Why aren’t healthcare providers doing more to tackle the biggest health problem?

Obesity is the single biggest health problem facing our generation and the generations to come. It’s already killing, disabling, disfiguring and demoralising more than half of the population in most developed countries. By 2025 the majority in the developed world, and a growing proportion in the developing world will be overweight or obese. We have seen it coming, the warnings have been around for decades and yet we have done very little to combat it.

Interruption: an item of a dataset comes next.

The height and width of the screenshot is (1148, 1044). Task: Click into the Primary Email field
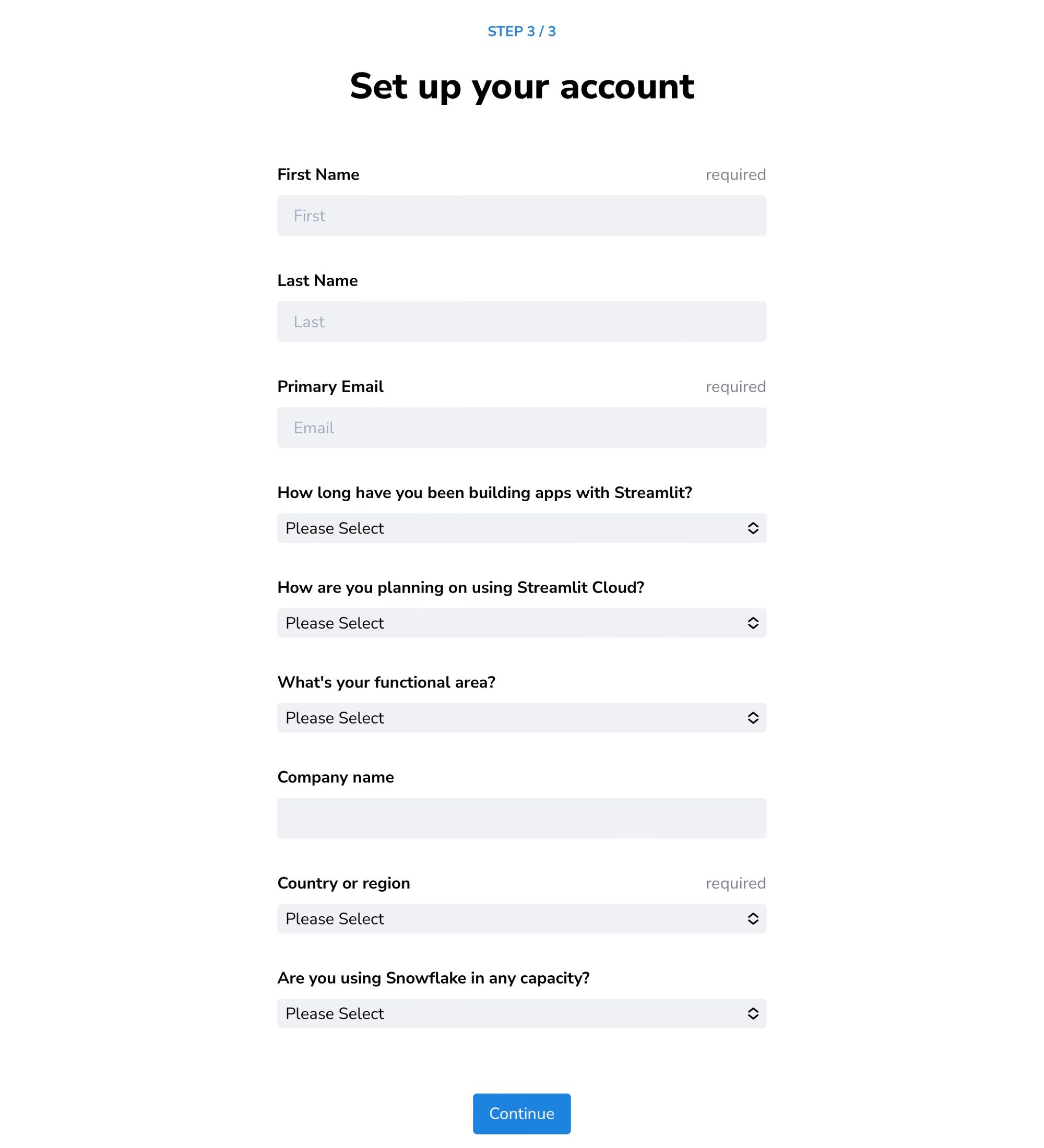tap(521, 428)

Now it’s reported that doctors can’t see what they can do about it.

Until more effective interventions have been developed GPs may remain unconvinced that obesity is a problem requiring their clinical expertise and may continue to resist any government pressure to accept obesity as part of their workload.

—Laura Epstein and Jane Ogden

The reality about the problem of obesity is:

1. We are all aware that being overweight is harmful and yet we are legally bombarded with subliminal messages that promote unhelpful lifestyle choices .

2. It may be counter productive to raise the issue with someone who already feels a sense of shame and guilt.

3. Simply being offered dietary advice by a health practitioner isn’t making a difference to most people. We already know what we shouldn’t put in our mouths, that an apple is better for us than a chocolate bar.

4. People find it hard to do what needs to be done to tackle the issue—eat less and exercise more. It’s hard to sustain the effort over a period of time and to make permanent lifestyle changes.

5. Our current healthcare interventions and innovations with regard to obesity are not working.

6. In Australia the cost of dealing with the effects of obesity has reached $120 billion. We are not doing enough to tackle the root cause.

7. We must find a sustainable solution to this problem. Handing out diet sheets and making referrals to dieticians is not enough.

The challenge, for the practitioner is to present information that’s hard to hear in a way that it is likely to be taken on board and acted on. To appeal to how people feel about making changes, not just what they know. To provide information that is motivating and affirming. To reduce the time burden on health practitioners to deliver that advice efficiently. To put the tools into the hands of the person who may have to change life long habits. We just need the collective will to make it happen.